AVAILABLE DATA —
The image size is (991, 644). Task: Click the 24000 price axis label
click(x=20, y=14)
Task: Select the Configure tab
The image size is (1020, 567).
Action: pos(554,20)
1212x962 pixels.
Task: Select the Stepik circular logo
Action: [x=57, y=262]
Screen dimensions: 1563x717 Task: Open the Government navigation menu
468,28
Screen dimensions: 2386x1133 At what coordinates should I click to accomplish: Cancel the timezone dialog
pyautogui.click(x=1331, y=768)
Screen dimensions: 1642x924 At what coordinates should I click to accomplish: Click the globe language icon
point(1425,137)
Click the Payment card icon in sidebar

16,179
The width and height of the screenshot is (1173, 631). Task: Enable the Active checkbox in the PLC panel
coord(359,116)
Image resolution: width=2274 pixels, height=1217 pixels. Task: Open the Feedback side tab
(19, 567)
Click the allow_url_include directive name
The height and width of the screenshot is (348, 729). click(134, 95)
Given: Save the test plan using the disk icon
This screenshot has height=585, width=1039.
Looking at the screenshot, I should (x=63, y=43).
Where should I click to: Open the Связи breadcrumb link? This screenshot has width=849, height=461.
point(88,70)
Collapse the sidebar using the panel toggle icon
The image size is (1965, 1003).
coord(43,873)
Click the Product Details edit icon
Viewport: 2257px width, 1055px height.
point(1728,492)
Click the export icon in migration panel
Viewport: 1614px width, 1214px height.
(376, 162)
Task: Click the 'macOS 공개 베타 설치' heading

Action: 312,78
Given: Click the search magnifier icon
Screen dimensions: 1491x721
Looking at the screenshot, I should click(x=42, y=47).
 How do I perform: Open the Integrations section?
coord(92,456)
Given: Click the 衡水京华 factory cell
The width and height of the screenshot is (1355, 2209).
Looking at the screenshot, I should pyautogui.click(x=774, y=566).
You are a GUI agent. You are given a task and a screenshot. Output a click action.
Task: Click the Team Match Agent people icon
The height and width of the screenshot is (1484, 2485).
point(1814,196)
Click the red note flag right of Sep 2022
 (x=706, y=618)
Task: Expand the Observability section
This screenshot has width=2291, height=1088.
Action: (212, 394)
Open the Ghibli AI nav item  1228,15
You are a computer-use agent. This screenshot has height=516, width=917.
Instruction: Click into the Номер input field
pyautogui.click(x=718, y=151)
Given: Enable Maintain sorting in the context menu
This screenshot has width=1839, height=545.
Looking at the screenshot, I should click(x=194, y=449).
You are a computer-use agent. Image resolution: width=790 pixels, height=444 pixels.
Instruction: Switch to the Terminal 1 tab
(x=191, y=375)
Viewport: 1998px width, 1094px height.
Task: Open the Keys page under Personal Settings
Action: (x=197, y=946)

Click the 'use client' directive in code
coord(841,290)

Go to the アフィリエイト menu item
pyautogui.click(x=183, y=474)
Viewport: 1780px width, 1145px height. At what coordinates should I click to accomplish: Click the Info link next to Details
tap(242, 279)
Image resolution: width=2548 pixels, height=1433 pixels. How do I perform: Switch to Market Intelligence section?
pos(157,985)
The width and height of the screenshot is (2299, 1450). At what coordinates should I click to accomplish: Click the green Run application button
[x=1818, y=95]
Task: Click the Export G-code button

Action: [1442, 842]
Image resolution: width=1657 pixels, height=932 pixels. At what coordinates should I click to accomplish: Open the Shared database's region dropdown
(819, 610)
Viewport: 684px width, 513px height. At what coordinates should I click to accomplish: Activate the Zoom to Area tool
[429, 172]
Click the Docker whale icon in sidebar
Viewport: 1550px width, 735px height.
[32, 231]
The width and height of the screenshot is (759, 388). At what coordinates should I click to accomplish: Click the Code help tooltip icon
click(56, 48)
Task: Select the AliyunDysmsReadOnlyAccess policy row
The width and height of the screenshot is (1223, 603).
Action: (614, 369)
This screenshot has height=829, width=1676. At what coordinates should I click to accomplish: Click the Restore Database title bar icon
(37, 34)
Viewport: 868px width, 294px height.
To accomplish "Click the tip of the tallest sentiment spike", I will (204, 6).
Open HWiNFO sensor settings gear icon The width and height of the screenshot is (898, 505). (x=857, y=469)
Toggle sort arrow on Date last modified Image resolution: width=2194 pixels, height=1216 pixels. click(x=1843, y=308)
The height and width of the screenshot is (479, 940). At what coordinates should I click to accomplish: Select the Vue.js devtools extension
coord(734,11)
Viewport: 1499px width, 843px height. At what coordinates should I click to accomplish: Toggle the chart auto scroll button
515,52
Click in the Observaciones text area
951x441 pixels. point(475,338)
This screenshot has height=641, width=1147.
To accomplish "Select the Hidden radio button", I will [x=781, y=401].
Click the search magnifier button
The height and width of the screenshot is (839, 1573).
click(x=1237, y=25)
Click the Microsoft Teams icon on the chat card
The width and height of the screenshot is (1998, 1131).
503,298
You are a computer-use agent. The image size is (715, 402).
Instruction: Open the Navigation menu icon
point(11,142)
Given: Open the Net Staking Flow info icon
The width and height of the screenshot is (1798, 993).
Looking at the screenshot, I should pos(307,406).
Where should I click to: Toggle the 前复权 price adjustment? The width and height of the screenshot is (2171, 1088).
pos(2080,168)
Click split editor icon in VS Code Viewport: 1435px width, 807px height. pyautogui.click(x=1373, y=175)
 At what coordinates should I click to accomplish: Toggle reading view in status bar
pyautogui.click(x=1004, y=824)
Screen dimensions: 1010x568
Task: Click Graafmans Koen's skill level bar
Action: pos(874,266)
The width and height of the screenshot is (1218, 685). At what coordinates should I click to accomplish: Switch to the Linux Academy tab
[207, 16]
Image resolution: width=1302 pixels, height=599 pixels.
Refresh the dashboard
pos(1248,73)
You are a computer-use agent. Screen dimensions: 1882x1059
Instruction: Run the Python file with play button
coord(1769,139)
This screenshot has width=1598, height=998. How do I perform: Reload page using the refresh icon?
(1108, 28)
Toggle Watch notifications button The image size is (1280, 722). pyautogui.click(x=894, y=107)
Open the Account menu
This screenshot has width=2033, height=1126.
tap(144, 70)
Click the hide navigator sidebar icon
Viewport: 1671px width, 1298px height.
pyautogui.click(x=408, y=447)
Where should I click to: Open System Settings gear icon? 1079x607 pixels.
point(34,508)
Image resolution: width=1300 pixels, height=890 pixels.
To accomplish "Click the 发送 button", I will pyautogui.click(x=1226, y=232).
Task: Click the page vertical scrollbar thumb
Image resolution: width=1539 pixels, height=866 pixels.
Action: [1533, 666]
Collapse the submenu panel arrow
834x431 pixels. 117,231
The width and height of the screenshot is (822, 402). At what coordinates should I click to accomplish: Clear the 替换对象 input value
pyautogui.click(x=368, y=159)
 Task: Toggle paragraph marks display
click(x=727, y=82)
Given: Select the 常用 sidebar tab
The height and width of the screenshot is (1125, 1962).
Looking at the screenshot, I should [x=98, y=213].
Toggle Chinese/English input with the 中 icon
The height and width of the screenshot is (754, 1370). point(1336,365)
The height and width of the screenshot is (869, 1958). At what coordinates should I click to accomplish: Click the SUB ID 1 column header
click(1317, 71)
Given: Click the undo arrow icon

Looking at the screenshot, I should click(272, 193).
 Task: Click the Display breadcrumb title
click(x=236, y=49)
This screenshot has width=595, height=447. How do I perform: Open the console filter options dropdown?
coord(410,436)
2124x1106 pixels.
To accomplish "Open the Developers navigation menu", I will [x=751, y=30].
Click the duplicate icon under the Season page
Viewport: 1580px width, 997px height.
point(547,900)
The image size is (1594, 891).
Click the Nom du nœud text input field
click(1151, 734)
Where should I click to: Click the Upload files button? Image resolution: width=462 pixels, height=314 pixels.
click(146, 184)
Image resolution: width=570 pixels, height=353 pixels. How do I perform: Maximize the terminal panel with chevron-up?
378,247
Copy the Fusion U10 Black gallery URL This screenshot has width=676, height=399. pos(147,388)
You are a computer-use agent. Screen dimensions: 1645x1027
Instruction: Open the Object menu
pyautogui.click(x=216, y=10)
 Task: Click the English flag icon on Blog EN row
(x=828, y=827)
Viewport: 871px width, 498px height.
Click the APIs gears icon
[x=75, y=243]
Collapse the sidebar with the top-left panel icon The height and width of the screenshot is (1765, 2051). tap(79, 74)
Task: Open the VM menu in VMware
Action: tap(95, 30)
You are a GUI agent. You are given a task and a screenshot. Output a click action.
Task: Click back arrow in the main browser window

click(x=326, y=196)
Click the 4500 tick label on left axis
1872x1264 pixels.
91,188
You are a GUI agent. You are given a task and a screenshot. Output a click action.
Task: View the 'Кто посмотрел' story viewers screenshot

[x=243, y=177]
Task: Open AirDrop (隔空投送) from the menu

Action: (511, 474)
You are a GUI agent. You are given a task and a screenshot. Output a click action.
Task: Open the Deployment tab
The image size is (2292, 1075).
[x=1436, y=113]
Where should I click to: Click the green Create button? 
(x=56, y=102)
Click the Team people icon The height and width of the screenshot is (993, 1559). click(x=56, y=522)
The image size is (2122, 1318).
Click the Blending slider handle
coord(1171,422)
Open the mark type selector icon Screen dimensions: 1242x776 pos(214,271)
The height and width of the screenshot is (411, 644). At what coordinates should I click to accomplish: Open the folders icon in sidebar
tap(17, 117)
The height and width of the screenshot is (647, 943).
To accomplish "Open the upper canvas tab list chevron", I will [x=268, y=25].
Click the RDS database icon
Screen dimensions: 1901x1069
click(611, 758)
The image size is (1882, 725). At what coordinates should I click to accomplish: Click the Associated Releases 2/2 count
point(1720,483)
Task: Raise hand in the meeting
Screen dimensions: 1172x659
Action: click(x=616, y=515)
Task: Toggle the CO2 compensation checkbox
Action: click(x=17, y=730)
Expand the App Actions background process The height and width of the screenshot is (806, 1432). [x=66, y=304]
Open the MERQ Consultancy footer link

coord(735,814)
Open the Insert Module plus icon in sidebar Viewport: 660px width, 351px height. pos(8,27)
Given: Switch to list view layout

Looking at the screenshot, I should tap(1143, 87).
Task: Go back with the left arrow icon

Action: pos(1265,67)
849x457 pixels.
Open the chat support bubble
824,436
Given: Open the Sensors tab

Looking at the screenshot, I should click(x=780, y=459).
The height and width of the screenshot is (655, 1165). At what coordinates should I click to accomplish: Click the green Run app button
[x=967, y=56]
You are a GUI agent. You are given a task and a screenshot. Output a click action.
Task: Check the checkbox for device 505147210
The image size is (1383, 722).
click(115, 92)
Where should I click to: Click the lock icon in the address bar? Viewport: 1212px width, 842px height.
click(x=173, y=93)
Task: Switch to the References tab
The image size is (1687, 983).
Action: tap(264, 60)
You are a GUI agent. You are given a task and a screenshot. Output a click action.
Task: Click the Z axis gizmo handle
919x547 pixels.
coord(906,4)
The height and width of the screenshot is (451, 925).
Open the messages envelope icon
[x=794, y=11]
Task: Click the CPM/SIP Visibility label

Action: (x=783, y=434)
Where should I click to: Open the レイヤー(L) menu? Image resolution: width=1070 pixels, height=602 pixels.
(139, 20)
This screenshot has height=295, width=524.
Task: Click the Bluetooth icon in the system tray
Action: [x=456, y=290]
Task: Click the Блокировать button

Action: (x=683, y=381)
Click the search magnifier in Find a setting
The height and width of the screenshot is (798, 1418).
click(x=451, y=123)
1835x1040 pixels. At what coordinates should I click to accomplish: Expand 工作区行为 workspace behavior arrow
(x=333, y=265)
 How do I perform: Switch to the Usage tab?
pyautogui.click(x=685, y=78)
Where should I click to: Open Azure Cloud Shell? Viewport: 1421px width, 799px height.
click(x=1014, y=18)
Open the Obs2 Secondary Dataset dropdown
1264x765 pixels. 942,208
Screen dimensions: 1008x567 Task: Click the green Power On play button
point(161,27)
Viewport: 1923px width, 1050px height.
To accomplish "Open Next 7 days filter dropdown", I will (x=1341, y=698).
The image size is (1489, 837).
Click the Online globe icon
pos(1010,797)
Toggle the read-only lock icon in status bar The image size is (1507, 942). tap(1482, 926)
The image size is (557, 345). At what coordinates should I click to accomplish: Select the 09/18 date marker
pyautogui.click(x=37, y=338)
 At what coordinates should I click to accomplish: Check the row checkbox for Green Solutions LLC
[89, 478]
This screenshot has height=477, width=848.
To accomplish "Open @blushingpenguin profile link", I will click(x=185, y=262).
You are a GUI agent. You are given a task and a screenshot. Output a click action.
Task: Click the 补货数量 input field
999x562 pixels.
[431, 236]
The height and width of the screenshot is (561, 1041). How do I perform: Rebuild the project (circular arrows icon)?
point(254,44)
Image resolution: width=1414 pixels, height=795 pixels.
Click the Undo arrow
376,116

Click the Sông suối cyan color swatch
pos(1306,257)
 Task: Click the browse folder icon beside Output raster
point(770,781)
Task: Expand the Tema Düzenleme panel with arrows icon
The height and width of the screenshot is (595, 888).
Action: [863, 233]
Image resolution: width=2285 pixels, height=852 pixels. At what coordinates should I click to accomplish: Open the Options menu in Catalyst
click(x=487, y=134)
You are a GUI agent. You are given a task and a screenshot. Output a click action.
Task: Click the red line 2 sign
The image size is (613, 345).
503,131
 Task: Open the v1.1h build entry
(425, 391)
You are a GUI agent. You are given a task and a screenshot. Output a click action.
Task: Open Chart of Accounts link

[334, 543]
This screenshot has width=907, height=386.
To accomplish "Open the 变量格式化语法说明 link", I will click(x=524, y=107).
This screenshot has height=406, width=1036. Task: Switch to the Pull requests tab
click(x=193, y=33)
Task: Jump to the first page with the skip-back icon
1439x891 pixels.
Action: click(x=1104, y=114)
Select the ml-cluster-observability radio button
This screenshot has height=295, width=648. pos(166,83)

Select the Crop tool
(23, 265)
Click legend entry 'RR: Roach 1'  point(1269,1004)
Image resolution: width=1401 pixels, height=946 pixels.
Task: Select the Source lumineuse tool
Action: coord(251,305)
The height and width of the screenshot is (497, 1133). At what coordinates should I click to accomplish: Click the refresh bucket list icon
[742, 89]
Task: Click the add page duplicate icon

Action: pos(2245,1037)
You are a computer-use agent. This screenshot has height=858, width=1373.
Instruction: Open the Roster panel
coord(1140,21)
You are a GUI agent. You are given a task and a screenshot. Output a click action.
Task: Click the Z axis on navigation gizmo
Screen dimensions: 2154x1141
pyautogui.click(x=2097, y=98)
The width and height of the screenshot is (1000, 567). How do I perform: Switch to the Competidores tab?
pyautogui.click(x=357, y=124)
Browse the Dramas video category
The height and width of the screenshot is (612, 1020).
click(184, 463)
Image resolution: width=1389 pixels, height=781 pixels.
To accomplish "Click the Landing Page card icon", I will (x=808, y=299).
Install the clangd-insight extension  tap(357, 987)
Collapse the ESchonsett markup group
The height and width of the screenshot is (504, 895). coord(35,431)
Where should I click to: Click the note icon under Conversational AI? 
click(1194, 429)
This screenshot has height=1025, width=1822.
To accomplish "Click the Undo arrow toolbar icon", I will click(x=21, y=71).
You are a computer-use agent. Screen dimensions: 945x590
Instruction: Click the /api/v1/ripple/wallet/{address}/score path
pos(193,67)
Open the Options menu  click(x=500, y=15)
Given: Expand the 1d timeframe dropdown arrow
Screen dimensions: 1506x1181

WHAT THE TASK ASKS —
Lines to set down from above: the line with "Click split editor", the line with "Open the Account menu", and every line between, each exactly as written.

EXERCISE RESPONSE —
Click split editor icon in VS Code Viewport: 1435px width, 807px height. pyautogui.click(x=1373, y=175)
 At what coordinates should I click to accomplish: Toggle reading view in status bar
pyautogui.click(x=1004, y=824)
Screen dimensions: 1010x568
Task: Click Graafmans Koen's skill level bar
Action: pos(874,266)
The width and height of the screenshot is (1218, 685). At what coordinates should I click to accomplish: Switch to the Linux Academy tab
[207, 16]
Image resolution: width=1302 pixels, height=599 pixels.
Refresh the dashboard
pos(1248,73)
You are a computer-use agent. Screen dimensions: 1882x1059
Instruction: Run the Python file with play button
coord(1769,139)
This screenshot has width=1598, height=998. How do I perform: Reload page using the refresh icon?
(1108, 28)
Toggle Watch notifications button The image size is (1280, 722). pyautogui.click(x=894, y=107)
Open the Account menu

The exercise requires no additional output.